Search the data for the word "with" and copy every line that contains it.

• **Given information**
● ● ● ●

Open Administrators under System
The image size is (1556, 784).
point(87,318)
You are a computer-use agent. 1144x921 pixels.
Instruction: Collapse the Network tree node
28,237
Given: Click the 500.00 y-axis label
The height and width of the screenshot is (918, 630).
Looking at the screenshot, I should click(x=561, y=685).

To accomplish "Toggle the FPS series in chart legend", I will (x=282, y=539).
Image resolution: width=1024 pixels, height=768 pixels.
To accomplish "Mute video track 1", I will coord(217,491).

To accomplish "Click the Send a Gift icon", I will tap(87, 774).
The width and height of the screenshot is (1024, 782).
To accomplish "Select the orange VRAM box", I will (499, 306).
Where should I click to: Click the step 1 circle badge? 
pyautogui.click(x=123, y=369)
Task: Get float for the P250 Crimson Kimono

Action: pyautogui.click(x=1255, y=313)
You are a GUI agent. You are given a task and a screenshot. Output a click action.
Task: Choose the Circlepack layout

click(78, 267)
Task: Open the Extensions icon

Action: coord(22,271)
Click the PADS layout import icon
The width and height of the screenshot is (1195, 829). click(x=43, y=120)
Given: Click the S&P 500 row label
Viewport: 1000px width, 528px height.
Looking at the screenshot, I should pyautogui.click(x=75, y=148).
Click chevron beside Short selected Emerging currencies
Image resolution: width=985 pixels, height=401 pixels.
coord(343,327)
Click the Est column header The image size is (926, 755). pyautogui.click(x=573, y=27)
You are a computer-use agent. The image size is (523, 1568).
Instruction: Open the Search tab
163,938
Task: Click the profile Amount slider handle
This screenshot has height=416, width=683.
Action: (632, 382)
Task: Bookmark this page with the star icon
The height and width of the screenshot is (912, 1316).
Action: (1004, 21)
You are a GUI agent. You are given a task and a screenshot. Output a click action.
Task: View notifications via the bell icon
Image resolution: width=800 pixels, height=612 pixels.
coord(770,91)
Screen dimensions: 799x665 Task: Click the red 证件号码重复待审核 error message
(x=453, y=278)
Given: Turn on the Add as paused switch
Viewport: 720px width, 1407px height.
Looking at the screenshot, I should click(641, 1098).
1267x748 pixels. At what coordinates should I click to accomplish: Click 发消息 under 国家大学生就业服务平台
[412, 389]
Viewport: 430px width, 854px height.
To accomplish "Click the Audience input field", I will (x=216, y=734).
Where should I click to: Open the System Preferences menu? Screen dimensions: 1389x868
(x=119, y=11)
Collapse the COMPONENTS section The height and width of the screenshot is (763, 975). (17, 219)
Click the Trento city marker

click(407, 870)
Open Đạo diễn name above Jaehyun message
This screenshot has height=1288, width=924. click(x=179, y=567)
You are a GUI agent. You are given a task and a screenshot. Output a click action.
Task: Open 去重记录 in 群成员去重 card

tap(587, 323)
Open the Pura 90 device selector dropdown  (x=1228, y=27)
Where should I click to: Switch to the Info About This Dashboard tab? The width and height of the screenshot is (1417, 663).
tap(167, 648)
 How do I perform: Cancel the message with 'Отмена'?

● ● ● ●

• **Written response**
Task: Bookmark this page with the star icon
 How do I perform: Cancel the message with 'Отмена'?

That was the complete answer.